From the very beginning of his ministry, Jesus made it quite clear that he was not and would not be dependent on externals to give his life meaning, or even to help him gather a following. So, when Satan tempted him in the wilderness, Jesus did not give in to the allure of power, showmanship or material gain. He did not need any of these things because he did not feel the need to prove himself to anyone. Jesus knew who he was and knew who he was before God. Jesus’ confidence, his sense of self, came – not from anything he had or anything that he could do – but from a relationship with God that gave him the certain knowledge that he was valued and loved. This informed everything that he did. Jesus’ relationship with God meant that he was secure in himself. He was liberated from any need to feel important, freed from any desire to have power or control over others (or even over himself) and he did not require possessions, achievements or even followers to reassure himself of his own worth.
Today’s gospel is a perfect example of Jesus’ self-assurance, of his commitment to his mission and not to his own aggrandisement and of his unwillingness to create a movement that was centred on him[2]. Mark’s gospel began with demonstrations of Jesus’ authority and power. Jesus had taught with authority, he had rebuked a demon, healed Peter’s mother-in-law, cured many and cast out many demons. By any account that would be enough to draw a crowd and to form a popular movement. It would have been so easy for Jesus to stay where he was, basking in adulation and enjoying his popularity. It certainly would have been safer. But when Jesus’ disciples tell him that “everyone is searching for him”, he insists that the good news must be proclaimed elsewhere and he, with them, moves on.
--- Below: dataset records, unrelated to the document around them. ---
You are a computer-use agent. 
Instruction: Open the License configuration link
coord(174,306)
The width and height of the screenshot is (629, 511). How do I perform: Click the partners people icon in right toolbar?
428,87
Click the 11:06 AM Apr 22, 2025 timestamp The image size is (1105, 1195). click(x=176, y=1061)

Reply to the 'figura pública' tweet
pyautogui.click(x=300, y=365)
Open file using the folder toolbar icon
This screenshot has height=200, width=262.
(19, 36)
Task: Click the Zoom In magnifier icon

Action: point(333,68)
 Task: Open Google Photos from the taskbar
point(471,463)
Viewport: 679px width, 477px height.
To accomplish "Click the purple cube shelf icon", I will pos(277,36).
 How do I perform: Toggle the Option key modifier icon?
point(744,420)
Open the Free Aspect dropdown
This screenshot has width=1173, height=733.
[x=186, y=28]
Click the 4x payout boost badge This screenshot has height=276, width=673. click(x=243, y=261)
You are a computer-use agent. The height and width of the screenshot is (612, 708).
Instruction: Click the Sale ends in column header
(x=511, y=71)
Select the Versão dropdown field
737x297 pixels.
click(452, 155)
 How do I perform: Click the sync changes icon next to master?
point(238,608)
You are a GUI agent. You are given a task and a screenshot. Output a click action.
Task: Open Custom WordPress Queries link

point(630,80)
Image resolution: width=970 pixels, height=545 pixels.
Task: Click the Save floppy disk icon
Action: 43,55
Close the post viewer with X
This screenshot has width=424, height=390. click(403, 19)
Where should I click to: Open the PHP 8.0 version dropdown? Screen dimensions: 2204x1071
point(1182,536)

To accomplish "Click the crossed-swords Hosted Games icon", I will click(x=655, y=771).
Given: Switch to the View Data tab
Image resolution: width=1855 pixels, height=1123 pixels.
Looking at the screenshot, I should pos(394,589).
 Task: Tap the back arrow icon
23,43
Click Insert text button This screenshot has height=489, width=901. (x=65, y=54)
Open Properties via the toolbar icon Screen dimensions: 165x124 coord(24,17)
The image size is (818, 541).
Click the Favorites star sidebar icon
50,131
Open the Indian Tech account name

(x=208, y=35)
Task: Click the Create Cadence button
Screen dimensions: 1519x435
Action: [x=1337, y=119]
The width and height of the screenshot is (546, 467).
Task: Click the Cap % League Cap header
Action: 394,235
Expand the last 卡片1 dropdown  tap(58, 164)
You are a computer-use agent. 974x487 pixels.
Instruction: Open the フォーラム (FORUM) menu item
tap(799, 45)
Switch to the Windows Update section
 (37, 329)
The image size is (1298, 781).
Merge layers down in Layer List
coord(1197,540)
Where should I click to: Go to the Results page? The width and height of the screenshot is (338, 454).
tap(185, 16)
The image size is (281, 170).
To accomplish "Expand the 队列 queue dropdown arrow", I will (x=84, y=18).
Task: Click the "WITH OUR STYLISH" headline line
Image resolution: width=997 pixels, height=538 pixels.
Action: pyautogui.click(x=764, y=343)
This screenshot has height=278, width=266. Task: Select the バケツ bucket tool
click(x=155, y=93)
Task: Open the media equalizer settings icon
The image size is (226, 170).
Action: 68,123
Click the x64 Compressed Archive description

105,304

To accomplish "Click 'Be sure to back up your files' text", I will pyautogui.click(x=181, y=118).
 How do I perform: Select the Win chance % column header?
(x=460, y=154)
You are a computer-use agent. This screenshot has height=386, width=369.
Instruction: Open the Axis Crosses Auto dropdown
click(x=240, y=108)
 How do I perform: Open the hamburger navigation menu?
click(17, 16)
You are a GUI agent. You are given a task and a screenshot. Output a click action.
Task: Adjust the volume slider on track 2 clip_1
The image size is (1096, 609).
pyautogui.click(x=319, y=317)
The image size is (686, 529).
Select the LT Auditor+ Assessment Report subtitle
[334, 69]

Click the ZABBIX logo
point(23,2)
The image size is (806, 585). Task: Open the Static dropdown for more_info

Jesus understood that his role was to liberate, heal and restore others, not to promote or to advantage himself.
As we approach Lent, we are challenged to place our own lives under the microscope – to fast from, or free ourselves from those things on which we have become dependent. I can think of no better place to start than considering how reliant we are on the good opinion of others or how much our sense of worth is tied up in what we own and what we have achieved or how dependent we are on having control over our own lives or worse, over the lives of others.
Jesus knew who he was and knew that he was valued by God. This liberated him to think of others and not himself. If we are to truly follow Jesus, we too need to find that inner sense of worth that frees us from striving for recognition, for influence or personal gain.
Jesus freed himself from everything that might constrain and limit his ministry and his relationship with others. I wonder what we might decide to let go of this Lent?
[1] In “The Infancy Gospel of Thomas” the child Jesus not only heals and raises from the dead, but he also strikes down (dead) those who disagree with or provoke him. The child Jesus in this gospel is disrespectful not only to his parents but also to his teachers. It is unlikely that we would want to include in our canon something that describes Jesus as a punitive, vindictive child which makes us think that the Gospel is just that “apocryphal”.
[2] Remember too, that before Jesus does anything else, he chooses others to share his ministry. Jesus was never a “one-man band”.